*** RECORDS FOR THIS EXERCISE ***

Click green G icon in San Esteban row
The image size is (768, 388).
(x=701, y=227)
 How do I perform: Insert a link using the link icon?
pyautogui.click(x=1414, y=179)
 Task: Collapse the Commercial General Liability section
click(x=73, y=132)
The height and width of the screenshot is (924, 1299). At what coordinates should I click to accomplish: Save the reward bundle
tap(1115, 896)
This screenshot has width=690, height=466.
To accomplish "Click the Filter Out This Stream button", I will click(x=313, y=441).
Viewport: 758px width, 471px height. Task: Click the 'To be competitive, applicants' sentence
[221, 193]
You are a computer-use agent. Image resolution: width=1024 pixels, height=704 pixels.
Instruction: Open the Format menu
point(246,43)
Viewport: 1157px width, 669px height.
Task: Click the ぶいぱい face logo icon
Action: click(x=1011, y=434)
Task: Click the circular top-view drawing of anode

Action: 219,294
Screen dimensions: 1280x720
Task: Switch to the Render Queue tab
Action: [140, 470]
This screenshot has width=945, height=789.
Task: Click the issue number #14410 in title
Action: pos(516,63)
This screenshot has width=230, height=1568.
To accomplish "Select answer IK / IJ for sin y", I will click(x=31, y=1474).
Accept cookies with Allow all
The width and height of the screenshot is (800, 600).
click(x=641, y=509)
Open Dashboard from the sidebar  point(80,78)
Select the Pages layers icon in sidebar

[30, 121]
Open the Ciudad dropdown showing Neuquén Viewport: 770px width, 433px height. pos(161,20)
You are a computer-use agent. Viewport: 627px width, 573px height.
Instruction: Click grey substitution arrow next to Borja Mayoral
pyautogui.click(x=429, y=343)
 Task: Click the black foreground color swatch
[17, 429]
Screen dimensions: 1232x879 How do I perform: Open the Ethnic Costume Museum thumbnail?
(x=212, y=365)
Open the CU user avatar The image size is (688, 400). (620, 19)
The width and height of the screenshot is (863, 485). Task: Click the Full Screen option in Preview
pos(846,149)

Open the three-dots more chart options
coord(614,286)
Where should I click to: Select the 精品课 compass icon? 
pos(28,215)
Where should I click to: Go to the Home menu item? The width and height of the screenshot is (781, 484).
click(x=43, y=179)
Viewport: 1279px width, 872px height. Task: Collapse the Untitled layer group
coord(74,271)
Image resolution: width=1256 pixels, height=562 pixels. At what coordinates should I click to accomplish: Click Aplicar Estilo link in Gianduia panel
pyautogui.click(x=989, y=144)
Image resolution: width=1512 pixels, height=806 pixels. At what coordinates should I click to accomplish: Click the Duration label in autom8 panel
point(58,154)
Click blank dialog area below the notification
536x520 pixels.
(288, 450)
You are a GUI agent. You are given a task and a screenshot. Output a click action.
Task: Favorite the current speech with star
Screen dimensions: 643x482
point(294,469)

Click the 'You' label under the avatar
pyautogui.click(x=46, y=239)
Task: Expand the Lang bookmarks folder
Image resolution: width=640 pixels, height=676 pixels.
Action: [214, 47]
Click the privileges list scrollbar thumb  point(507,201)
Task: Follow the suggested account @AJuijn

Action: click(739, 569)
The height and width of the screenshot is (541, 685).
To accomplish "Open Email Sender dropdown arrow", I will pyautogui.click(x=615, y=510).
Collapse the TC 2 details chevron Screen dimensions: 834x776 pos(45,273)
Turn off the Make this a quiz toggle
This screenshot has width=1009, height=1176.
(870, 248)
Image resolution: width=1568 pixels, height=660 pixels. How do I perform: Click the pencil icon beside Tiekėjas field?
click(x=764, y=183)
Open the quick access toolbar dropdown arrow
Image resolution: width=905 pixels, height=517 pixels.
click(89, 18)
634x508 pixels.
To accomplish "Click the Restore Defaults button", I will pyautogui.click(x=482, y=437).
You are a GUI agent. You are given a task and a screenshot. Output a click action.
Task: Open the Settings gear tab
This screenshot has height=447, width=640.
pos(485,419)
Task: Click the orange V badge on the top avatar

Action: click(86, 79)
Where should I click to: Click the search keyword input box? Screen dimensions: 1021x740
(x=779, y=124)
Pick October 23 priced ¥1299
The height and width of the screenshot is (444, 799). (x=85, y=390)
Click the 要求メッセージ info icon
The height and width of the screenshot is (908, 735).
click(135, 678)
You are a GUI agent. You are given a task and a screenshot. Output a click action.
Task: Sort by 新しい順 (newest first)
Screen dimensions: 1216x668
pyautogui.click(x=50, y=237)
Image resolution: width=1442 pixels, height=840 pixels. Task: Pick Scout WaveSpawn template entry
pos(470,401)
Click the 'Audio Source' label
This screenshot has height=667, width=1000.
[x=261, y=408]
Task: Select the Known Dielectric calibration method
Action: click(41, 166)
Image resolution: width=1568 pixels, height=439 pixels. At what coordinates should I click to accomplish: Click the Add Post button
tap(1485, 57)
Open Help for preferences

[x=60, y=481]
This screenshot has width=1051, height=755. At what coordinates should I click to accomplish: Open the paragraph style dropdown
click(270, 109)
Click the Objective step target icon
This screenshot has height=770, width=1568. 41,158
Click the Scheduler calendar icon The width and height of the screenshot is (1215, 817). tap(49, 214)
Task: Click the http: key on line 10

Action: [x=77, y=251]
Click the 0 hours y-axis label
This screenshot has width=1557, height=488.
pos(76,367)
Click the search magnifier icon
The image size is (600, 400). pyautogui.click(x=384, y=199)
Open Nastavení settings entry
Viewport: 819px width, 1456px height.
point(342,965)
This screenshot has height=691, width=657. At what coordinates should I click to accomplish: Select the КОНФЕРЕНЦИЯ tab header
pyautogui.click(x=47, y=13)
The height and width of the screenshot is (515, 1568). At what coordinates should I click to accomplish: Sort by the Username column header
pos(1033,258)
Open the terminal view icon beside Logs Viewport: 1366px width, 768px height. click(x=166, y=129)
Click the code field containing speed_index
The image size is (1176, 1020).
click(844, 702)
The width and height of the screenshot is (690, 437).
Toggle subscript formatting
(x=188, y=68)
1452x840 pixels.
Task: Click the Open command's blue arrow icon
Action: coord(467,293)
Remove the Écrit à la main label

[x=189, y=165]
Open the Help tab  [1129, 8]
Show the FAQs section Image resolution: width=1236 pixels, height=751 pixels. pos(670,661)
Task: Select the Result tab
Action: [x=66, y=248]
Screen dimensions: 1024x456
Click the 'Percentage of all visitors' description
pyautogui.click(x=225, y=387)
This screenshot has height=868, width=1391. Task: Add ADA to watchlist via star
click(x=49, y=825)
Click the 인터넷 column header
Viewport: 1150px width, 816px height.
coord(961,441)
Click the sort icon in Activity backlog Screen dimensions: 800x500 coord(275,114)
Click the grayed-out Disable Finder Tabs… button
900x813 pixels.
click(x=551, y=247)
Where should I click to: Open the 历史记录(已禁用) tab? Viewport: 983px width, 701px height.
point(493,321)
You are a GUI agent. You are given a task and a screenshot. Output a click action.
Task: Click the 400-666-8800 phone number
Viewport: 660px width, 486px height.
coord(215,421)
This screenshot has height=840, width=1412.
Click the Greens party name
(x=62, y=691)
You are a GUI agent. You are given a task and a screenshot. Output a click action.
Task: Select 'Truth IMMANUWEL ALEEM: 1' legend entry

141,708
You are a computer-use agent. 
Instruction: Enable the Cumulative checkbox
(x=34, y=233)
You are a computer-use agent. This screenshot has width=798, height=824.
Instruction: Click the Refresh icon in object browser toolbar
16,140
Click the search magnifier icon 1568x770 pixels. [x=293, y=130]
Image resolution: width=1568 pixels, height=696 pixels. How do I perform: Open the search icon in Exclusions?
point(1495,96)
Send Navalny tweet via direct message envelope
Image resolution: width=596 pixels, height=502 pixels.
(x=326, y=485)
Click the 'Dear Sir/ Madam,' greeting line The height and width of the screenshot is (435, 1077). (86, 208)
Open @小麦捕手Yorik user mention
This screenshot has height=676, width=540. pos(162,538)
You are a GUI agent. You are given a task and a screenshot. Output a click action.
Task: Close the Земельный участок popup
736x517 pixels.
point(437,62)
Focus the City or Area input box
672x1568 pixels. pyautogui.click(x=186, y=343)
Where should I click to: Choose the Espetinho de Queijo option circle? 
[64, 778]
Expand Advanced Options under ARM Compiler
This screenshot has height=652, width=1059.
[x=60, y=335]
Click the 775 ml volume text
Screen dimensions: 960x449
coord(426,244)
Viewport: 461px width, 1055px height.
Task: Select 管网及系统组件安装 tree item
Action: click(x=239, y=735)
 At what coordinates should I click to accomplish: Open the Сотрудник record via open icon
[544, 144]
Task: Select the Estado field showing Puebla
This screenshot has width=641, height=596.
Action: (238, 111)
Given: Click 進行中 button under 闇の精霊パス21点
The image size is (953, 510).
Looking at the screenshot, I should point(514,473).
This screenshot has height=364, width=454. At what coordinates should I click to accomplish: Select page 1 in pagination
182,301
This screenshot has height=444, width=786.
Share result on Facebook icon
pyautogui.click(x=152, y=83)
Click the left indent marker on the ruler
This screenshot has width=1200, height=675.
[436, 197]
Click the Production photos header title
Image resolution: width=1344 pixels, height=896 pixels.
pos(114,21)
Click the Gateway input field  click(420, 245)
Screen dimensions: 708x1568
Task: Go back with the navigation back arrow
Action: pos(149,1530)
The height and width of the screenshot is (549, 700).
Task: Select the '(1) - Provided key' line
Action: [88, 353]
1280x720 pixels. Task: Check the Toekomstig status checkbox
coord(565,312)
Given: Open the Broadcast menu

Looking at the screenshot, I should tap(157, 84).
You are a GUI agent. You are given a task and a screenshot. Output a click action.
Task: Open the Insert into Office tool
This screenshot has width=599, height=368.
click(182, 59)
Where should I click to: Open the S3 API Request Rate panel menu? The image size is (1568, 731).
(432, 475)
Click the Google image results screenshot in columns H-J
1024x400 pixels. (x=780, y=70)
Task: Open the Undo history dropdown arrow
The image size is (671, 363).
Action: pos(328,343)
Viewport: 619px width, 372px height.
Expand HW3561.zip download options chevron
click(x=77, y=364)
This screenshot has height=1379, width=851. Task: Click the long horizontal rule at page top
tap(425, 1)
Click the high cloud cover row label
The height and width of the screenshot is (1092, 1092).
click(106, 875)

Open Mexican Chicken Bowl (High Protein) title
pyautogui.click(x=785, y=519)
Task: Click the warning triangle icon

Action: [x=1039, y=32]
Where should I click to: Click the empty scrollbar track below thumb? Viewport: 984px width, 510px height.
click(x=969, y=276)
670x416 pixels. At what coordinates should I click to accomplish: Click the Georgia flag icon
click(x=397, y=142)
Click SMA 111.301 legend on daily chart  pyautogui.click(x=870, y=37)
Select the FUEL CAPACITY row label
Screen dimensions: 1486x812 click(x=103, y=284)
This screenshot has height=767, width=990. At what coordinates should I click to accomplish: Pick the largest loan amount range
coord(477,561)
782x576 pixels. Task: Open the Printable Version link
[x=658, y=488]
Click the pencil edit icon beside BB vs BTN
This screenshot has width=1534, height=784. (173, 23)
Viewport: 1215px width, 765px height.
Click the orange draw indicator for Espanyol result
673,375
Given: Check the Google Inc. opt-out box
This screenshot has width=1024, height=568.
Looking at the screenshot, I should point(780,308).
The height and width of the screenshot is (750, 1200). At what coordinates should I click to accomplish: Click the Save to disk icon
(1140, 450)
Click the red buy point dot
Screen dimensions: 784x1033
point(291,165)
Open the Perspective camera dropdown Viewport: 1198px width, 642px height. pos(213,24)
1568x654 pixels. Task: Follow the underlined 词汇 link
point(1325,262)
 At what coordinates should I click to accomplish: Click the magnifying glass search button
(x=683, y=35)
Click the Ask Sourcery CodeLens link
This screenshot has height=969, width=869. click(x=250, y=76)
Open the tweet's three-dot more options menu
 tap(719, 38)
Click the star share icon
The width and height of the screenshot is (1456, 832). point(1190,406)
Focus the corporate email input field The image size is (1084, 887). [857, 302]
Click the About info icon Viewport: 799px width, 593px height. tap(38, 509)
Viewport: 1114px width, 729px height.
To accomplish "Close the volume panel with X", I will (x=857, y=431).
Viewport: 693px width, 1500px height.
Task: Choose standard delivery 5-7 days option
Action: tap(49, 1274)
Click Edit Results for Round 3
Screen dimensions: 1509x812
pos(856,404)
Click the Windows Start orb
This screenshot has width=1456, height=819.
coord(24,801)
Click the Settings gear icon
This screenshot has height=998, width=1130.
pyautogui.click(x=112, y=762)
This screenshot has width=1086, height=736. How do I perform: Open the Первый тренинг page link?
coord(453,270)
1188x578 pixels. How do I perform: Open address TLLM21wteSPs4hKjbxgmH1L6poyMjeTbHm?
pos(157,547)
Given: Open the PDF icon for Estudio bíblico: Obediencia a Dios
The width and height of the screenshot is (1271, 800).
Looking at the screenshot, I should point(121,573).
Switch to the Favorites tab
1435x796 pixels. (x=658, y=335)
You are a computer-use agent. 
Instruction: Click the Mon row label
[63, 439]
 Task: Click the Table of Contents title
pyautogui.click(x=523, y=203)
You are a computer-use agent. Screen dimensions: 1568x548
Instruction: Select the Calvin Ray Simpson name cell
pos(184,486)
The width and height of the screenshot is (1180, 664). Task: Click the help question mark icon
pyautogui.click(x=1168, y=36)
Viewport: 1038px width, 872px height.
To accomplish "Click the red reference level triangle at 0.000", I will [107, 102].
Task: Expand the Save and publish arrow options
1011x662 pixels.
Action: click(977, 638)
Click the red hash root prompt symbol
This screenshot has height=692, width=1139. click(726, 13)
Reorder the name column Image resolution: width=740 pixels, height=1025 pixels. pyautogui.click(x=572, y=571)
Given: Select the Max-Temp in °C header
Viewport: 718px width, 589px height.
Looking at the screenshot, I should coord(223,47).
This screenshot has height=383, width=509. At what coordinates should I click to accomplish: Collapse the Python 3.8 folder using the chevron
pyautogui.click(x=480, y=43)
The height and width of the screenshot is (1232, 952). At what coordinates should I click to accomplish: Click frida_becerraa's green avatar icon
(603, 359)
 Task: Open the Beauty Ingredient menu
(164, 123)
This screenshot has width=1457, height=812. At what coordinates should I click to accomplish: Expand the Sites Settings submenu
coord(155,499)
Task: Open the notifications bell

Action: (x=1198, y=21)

*** End of RECORDS FOR THIS EXERCISE ***

§ **INSTRUCTIONS TO FOLLOW**: Where does "computer" occur in the data? Copy each line that has it.

§ **SOLVED EXERCISE**:
You are a computer-use agent. Image resolution: width=1024 pixels, height=704 pixels.
You are a computer-use agent. Viewport: 627px width, 573px height.
You are a computer-use agent. 
You are a computer-use agent. This screenshot has width=798, height=824.
You are a computer-use agent. 
You are a computer-use agent. Screen dimensions: 1568x548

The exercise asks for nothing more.